Time is flying, as is traditional of course. Two months feels like an awful lot of time until you have to sit down and write a blog post.

Truth be told, I didn’t actually draw that much; at least not digitally. In December we took a trip to Miami to visit family and absorb the trains and urban fabric. Despite being raised in Florida, I had never actually been to Miami before. I don’t think Miami is terribly known for it’s transit, but it is much better than you’d expect considering.

A sunny day looking at downtown Miami from a train platform, with warm clay tiles in the foreground reflecting the blue sky and sun light cast shadows across them.

I did have time on the plane to squeeze out a little Krampus drawing. One thing I’ve never been particularly good at is aimlessly engaging in drawing a subject or prompt. For example, it’s only recently that I will take a subject, like “Deer” or “Pillar” or “Baseball”, and then fill a page of sketches riffing on that theme. I did this a lot in school out of necessity, but mentally it has never been the thing my brain leaps to, but it is a habit (or rather lack of habit) I have been questioning and trying to acclimate my brain to; I think my inclination was to feel that drawing the “same thing” over and over in different ways was somehow a waste of time (unless of course, it came to something academic like life drawing or master studies).

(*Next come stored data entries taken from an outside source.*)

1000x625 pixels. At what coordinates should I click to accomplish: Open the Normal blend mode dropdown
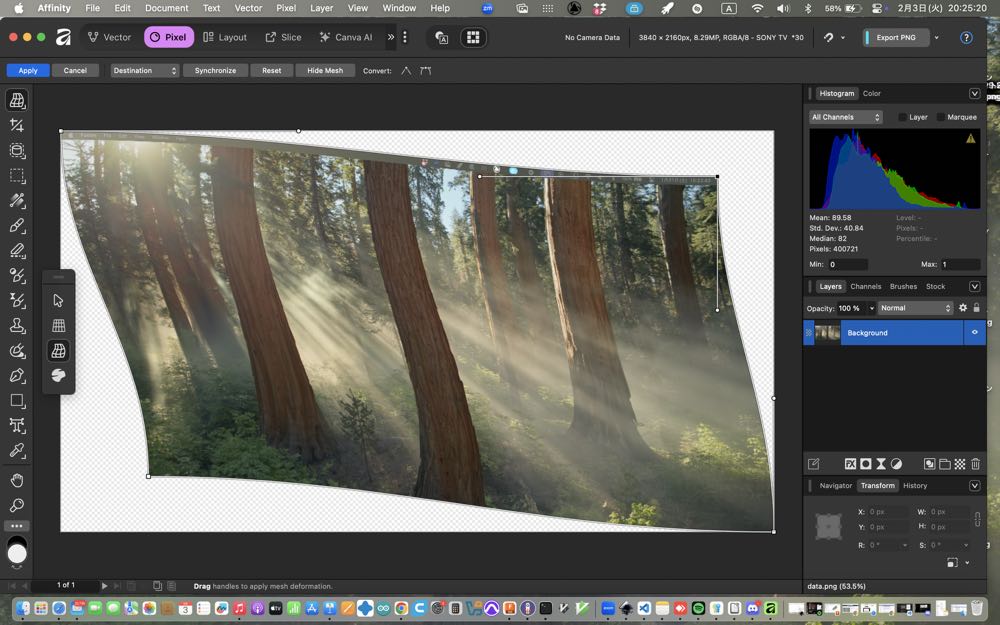point(915,308)
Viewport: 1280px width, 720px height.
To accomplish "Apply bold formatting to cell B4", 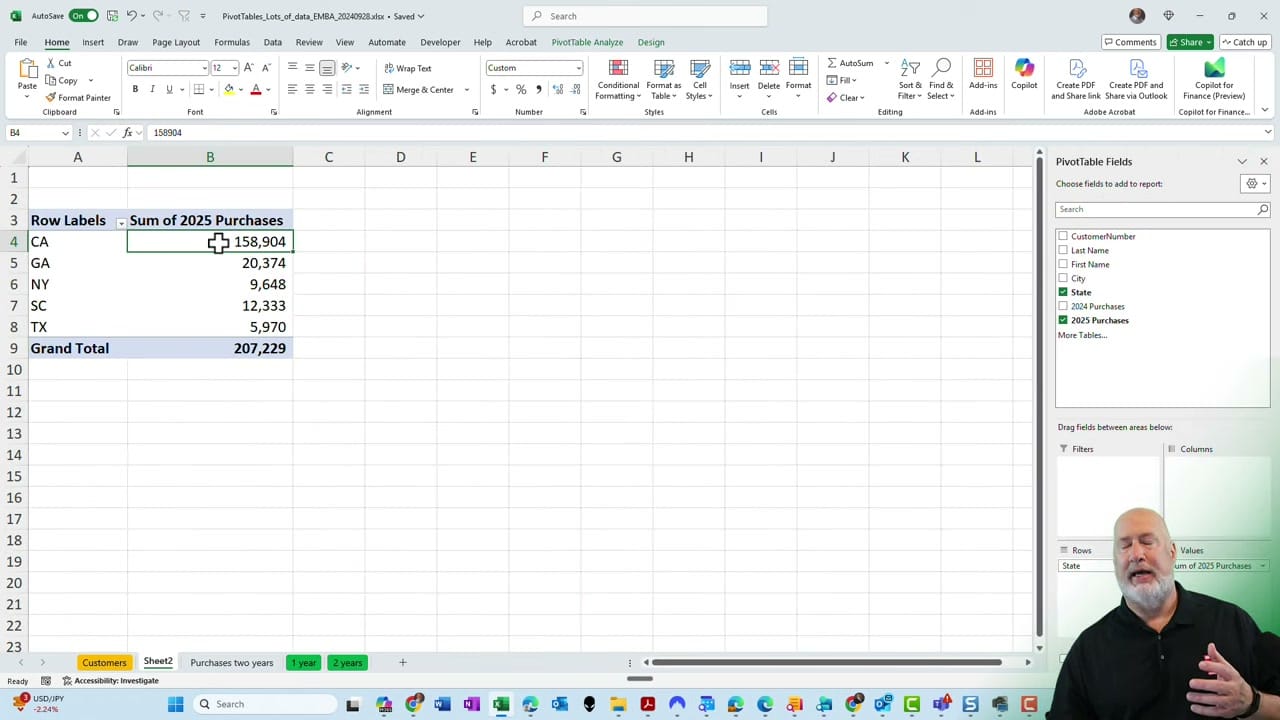I will pyautogui.click(x=134, y=89).
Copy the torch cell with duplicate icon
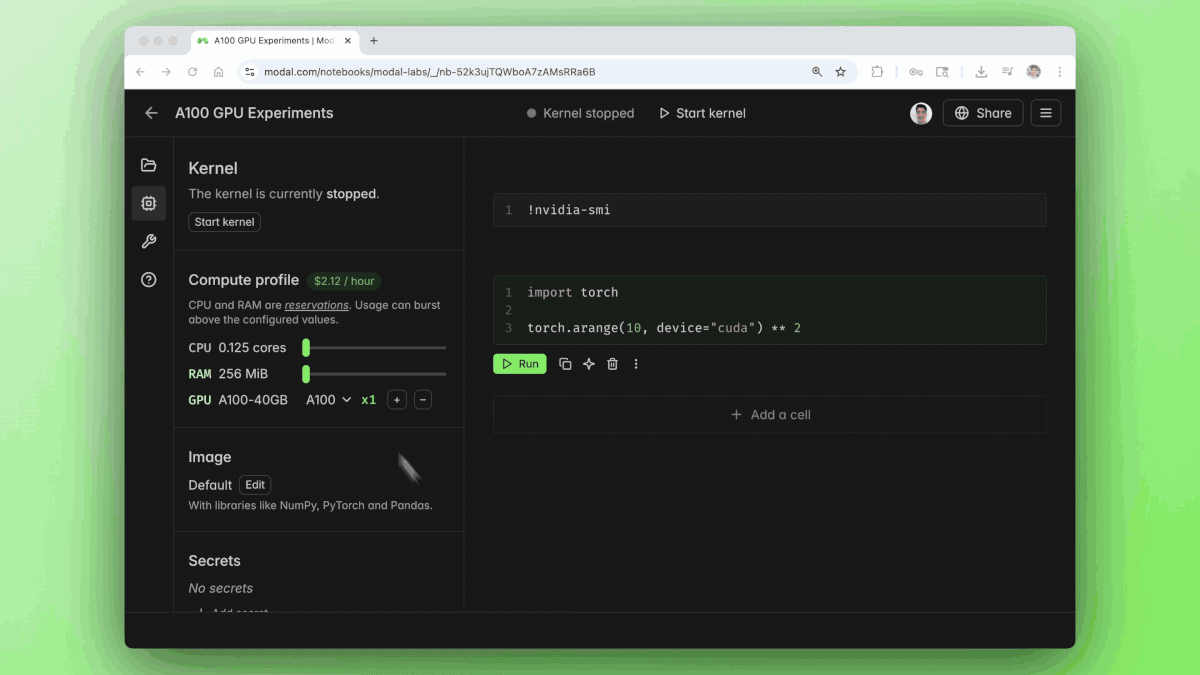1200x675 pixels. pyautogui.click(x=565, y=364)
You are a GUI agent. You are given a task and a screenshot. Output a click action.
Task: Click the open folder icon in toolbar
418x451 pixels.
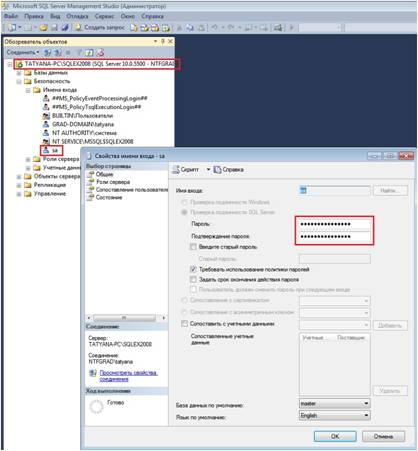click(x=43, y=28)
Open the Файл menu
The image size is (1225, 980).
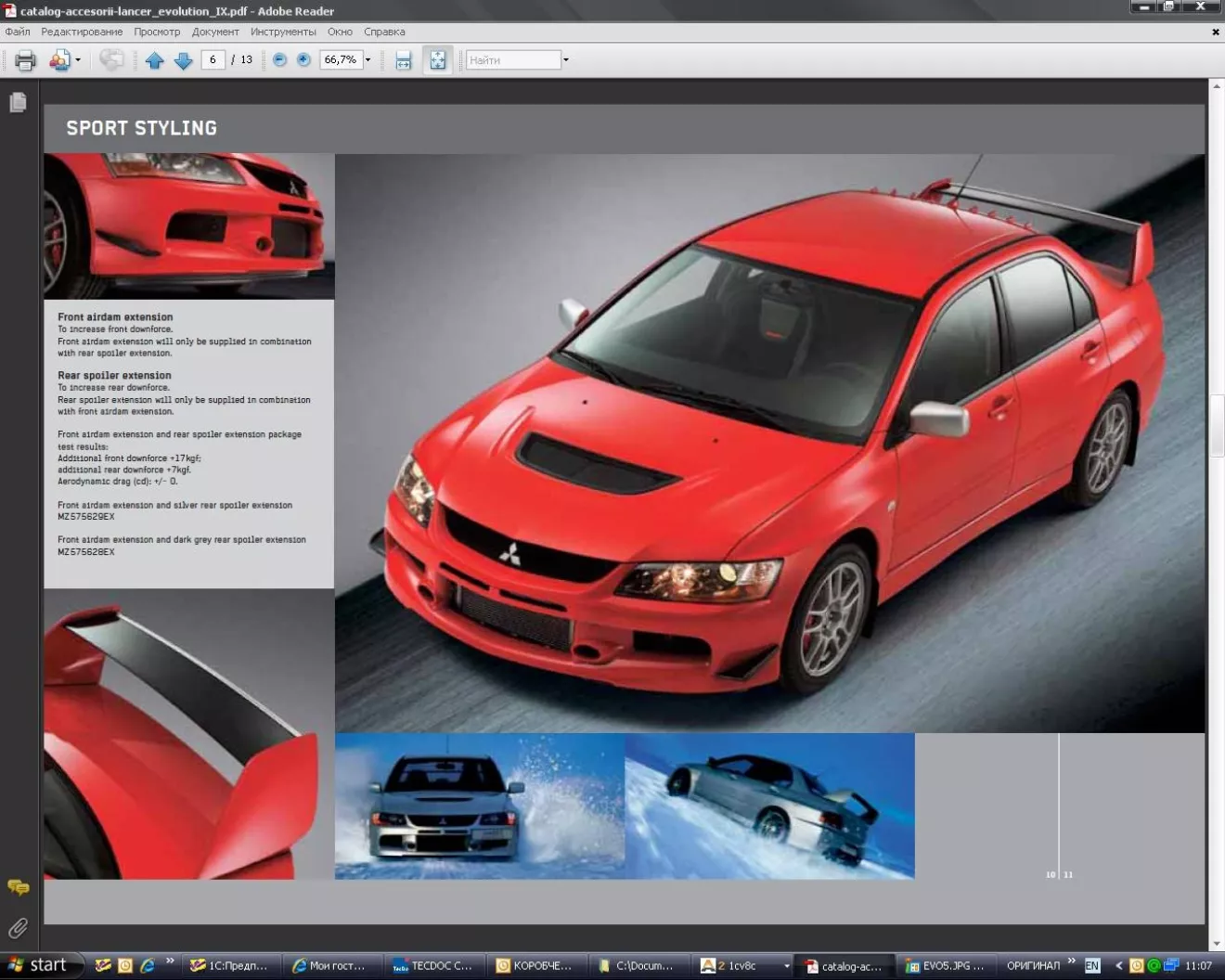[x=18, y=32]
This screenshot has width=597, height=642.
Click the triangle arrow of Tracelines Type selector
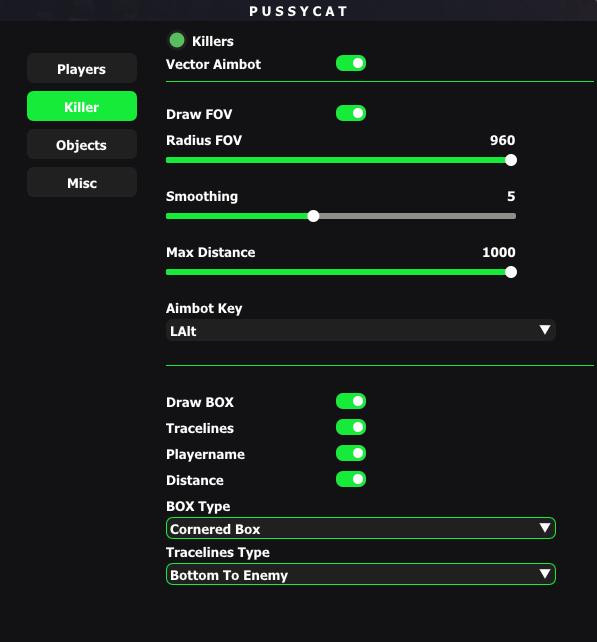coord(545,574)
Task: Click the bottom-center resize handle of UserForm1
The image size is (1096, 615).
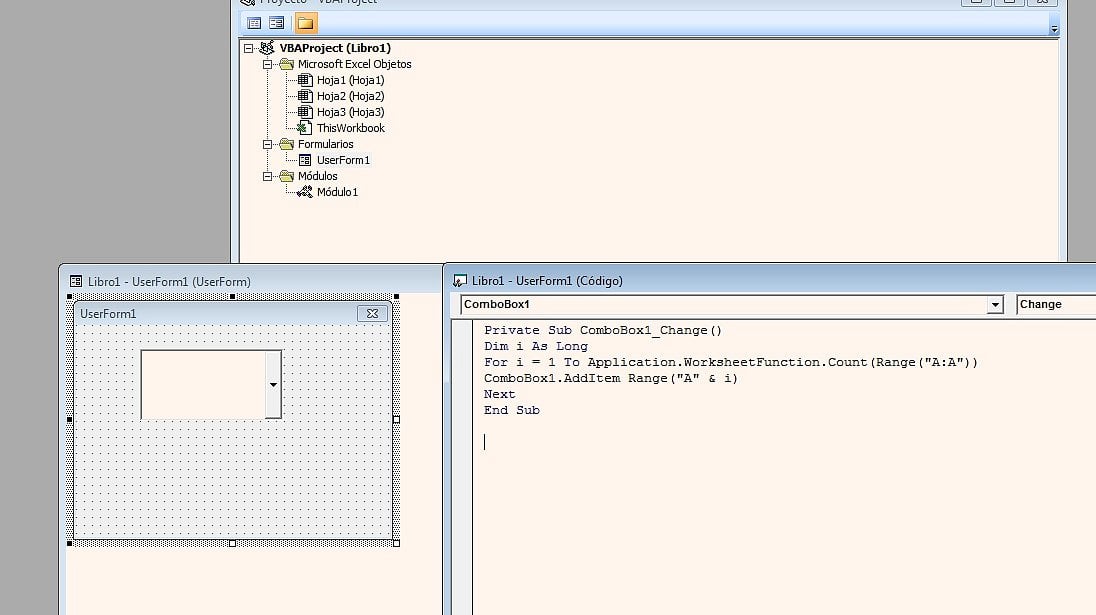Action: pyautogui.click(x=233, y=543)
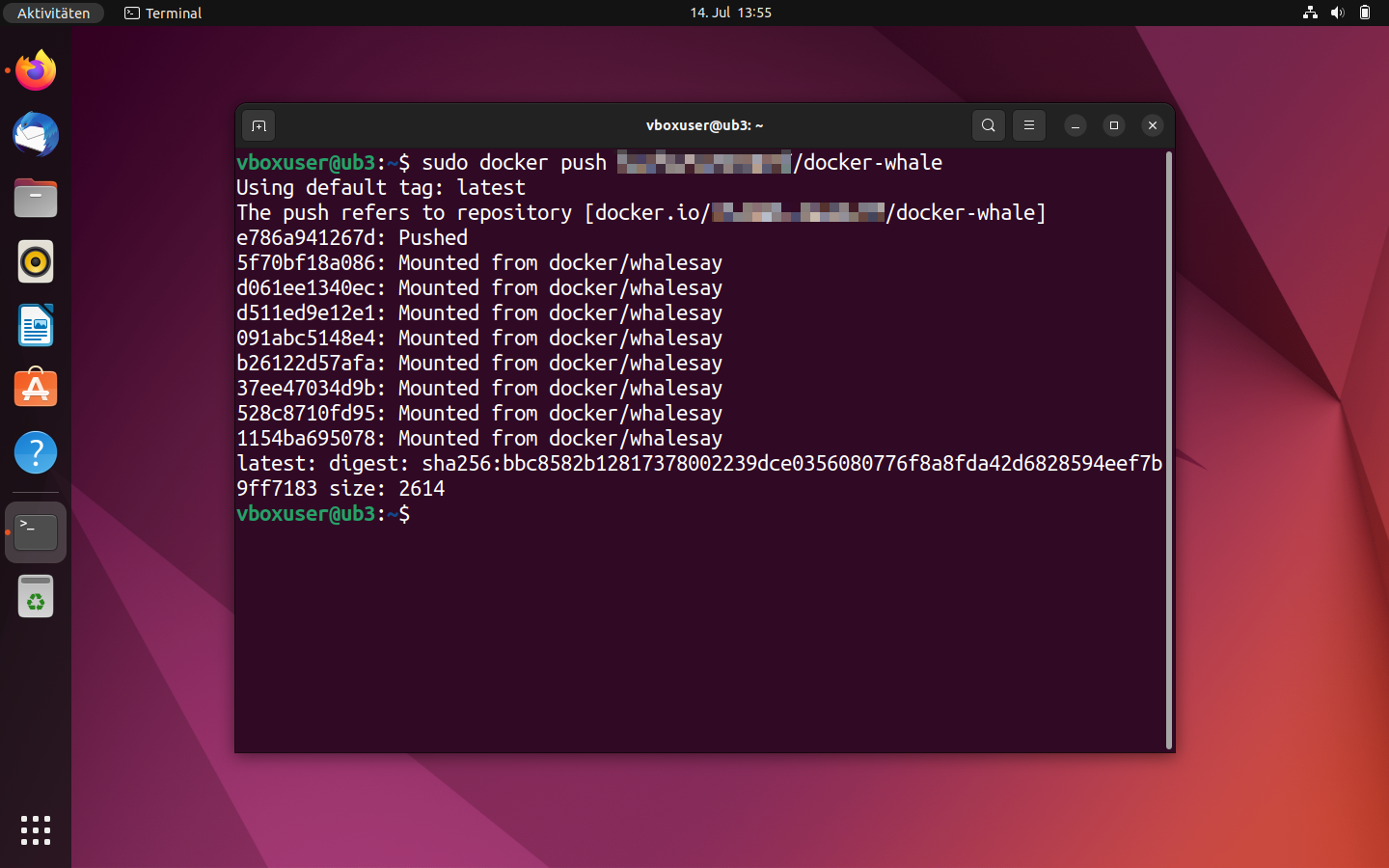Maximize the terminal window
Image resolution: width=1389 pixels, height=868 pixels.
point(1114,125)
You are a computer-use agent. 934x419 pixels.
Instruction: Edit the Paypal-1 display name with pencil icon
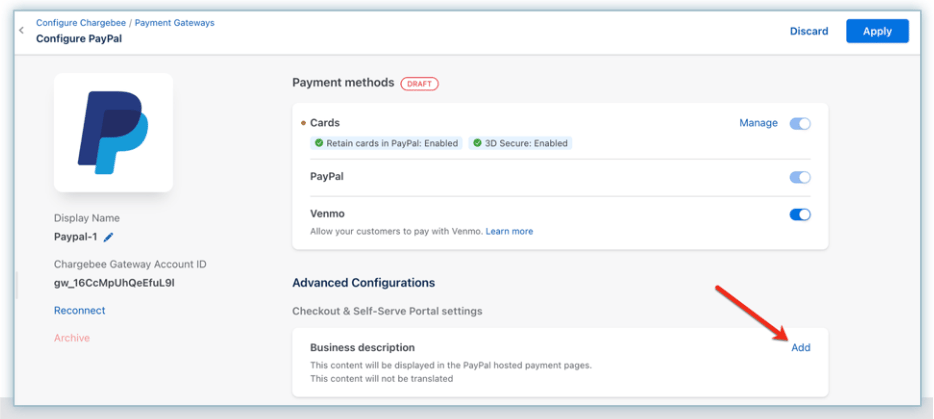click(x=109, y=237)
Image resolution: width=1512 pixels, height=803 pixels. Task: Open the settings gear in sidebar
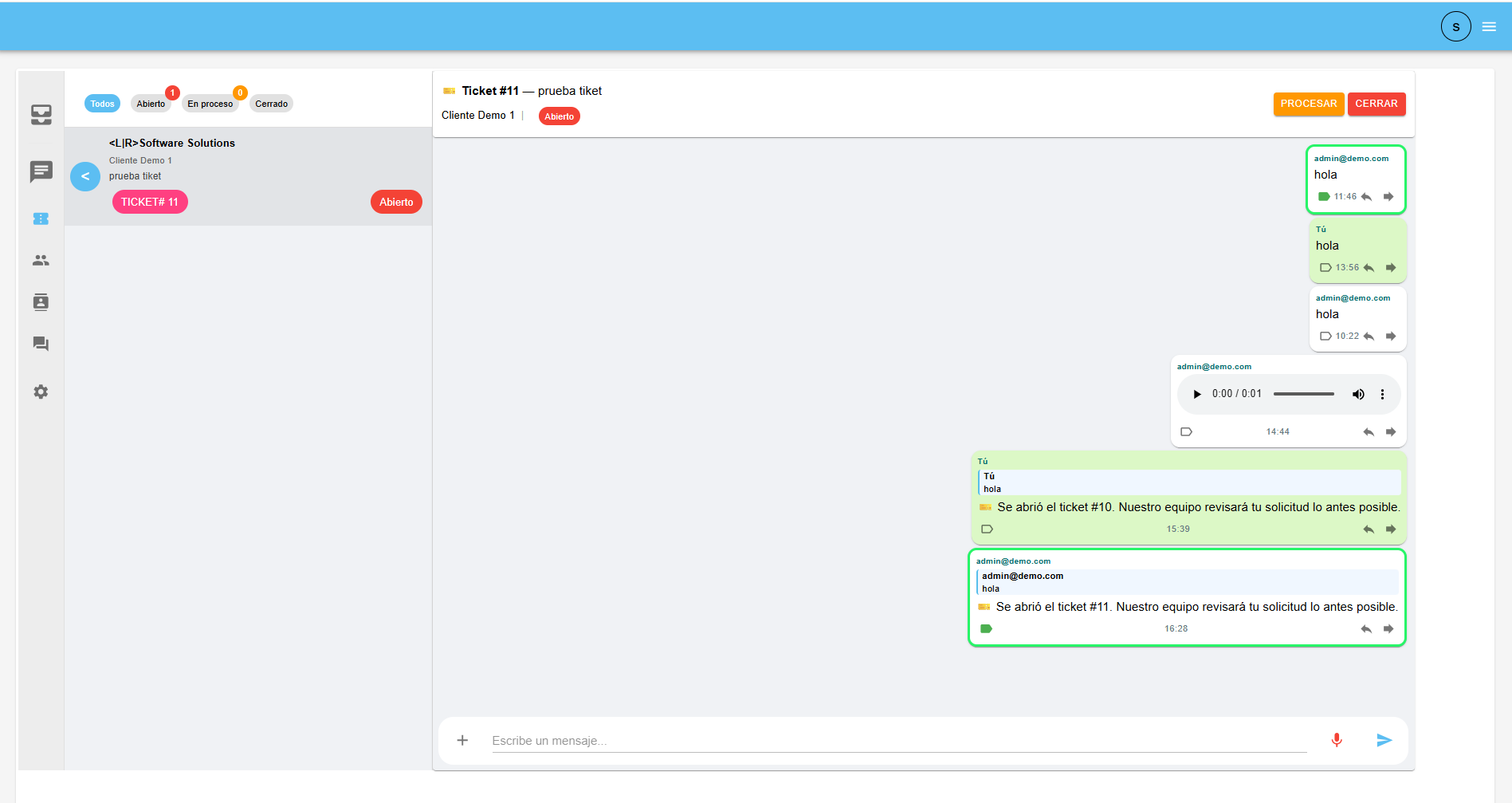[41, 392]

Over the years however, I have definitely come to feel that just going to town on a single theme for a few pages is an essential exercise for plumbing depth and teaching yourself lessons. I am not sure why this concept had such a hard time sticking in my brain- in fact, it still isn’t stuck there, and I have to build habits to try to make it stick.

Sketchbook page drawing the same character over and over

Sketchbook page showing multiple chibi Francescas

The thing that really consumed my time at the end of December before the new year was finally trying to make a serious effort to pick up C# and Unity to try and move Francesca and I’s personal small RPG Maker project over to Unity. I finally got fed up with RPG Maker, not because of it’s limitations but because of the horrible workflow it forces on you that plug-ins can’t really mitigate.
I made a lot of progress in a very short amount of time! But progress since then has been… slow. This has been the cycle I’ve acclimated to; an extreme spike of interest and education for a duration- a month or so, and then a very long dry spell. But then when I return to it, months or years later, I am able to make a few rungs of progress up the ladder.

JANUARY

On the drawing front, January was also a bit dry, but for good reason; For the better part of the past year, Francesca and I have been volunteering with a coalition of amazing people called House Our Neighbors which was lobbying to create an apparatus in Seattle that could build what’s known as Social Housing- a type of public housing that is mixed income, as most public housing is focused on low incomes. Everyone pays a fixed percentage of their income on rent; about 30%. Naturally, the middler-incomes pay a large amount of money, which goes to subsidize the system. Much like with a 30-year mortgage, the real fun begins once the buildings are paid off, which supercharges how far each dollar goes. Vienna is a popular example, in which about 60% of the population lives in Social Housing.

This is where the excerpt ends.